→ TASK BRIEF:
Determine the number of lines in the listing that contain "indicator". Write only that number.

→ RECORDED INFORMATION:
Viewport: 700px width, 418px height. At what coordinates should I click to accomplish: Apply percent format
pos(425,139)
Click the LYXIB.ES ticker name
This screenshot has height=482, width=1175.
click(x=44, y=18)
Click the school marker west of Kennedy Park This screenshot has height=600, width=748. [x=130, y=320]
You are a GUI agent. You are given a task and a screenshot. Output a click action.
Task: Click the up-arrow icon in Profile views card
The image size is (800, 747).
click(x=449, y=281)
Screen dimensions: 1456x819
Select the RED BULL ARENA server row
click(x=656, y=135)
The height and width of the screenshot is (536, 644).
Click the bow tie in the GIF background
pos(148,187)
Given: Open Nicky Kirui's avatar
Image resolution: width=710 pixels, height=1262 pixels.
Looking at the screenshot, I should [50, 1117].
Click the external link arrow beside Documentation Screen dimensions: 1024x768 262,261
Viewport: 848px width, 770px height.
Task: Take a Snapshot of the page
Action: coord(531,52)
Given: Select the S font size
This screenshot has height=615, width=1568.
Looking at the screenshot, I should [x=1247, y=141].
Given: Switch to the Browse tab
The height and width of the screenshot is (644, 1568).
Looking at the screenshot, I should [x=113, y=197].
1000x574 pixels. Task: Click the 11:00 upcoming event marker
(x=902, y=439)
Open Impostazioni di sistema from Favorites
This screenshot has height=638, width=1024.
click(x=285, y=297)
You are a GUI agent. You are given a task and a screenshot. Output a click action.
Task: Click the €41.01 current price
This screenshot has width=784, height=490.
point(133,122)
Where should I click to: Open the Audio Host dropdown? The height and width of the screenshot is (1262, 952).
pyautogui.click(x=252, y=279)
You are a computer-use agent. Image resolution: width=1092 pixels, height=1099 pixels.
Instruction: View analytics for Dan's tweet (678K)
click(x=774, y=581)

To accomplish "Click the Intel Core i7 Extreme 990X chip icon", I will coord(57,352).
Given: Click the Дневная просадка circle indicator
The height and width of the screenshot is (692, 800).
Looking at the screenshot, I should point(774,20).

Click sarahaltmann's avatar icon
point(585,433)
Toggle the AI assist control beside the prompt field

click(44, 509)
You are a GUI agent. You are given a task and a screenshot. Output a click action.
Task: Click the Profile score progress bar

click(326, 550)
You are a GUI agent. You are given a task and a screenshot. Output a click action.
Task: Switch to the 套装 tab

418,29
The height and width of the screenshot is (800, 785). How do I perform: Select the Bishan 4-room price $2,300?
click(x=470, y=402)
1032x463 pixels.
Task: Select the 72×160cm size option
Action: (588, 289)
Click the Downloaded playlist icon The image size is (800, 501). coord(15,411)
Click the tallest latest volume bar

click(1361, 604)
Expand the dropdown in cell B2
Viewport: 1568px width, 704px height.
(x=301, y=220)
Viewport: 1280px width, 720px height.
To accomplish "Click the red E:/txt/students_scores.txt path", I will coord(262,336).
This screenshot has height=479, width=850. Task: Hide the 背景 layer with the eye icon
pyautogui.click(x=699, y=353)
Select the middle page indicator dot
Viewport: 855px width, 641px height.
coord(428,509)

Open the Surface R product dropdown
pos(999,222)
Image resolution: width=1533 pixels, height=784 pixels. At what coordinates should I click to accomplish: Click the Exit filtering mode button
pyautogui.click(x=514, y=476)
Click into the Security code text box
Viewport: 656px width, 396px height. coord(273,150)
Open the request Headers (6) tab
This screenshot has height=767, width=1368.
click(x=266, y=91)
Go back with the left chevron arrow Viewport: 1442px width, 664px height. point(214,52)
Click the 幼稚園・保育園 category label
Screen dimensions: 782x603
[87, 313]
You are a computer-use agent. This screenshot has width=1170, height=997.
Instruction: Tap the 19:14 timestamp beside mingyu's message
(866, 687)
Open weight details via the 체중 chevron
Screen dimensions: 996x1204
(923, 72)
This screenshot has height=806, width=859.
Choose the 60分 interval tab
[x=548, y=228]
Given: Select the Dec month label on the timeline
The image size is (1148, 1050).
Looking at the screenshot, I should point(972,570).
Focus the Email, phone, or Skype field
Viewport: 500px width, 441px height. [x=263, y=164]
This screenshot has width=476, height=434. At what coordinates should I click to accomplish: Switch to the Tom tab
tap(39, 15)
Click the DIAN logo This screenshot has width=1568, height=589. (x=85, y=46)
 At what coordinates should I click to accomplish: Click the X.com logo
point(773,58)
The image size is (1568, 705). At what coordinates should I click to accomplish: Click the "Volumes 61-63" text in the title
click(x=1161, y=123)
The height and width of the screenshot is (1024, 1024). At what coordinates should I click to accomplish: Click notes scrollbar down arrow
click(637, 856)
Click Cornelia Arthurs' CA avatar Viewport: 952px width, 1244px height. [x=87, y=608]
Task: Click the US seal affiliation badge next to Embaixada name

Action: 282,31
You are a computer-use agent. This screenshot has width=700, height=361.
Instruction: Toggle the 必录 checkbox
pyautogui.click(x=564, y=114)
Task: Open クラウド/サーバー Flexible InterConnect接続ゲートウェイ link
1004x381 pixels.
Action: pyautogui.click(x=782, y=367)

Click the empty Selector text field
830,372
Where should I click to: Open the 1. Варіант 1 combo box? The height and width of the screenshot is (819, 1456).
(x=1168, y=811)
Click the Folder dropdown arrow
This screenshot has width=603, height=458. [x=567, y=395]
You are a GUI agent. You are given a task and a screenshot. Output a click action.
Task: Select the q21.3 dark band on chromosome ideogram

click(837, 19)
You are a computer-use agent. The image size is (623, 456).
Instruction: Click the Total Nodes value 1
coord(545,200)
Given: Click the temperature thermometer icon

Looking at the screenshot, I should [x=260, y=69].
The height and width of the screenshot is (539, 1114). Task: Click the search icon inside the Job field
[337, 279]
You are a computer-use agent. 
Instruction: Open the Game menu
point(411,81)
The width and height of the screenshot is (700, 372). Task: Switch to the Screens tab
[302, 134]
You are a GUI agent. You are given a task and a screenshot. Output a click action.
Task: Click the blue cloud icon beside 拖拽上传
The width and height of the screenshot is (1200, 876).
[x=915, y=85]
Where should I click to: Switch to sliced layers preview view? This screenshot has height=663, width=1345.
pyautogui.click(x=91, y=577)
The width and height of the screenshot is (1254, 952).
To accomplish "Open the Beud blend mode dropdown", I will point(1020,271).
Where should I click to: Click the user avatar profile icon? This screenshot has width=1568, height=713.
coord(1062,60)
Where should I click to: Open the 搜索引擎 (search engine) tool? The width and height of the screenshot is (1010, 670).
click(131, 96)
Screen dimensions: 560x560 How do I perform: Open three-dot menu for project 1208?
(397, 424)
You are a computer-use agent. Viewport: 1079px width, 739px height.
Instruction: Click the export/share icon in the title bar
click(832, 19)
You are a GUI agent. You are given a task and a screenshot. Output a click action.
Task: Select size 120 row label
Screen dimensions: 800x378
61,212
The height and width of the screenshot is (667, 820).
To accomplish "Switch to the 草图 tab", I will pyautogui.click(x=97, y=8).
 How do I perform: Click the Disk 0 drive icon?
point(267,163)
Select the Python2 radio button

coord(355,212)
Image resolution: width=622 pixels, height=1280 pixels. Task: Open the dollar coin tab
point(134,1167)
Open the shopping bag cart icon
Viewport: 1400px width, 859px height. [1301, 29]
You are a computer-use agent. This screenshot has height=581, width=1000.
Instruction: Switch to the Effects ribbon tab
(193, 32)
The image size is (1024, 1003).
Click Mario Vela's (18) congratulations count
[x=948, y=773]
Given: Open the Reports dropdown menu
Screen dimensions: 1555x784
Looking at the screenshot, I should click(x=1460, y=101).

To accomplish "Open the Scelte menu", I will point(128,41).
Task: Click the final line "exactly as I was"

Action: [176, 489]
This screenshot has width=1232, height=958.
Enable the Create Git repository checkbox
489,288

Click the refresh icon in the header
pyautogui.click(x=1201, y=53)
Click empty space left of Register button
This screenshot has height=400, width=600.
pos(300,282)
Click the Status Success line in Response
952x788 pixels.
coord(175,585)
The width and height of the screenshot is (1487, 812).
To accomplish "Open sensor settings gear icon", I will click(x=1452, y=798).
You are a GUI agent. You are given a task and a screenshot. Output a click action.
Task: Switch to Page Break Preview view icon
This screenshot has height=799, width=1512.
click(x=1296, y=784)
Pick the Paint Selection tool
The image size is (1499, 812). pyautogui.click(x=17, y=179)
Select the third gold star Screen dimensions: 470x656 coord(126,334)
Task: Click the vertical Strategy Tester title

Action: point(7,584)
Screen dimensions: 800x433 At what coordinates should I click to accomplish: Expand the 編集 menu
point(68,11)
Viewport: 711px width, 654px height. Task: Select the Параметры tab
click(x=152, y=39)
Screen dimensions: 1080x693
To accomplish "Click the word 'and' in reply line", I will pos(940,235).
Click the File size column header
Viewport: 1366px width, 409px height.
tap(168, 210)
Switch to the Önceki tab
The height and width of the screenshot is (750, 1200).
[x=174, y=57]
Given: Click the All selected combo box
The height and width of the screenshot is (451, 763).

→ RESPONSE TO THE EXERCISE:
2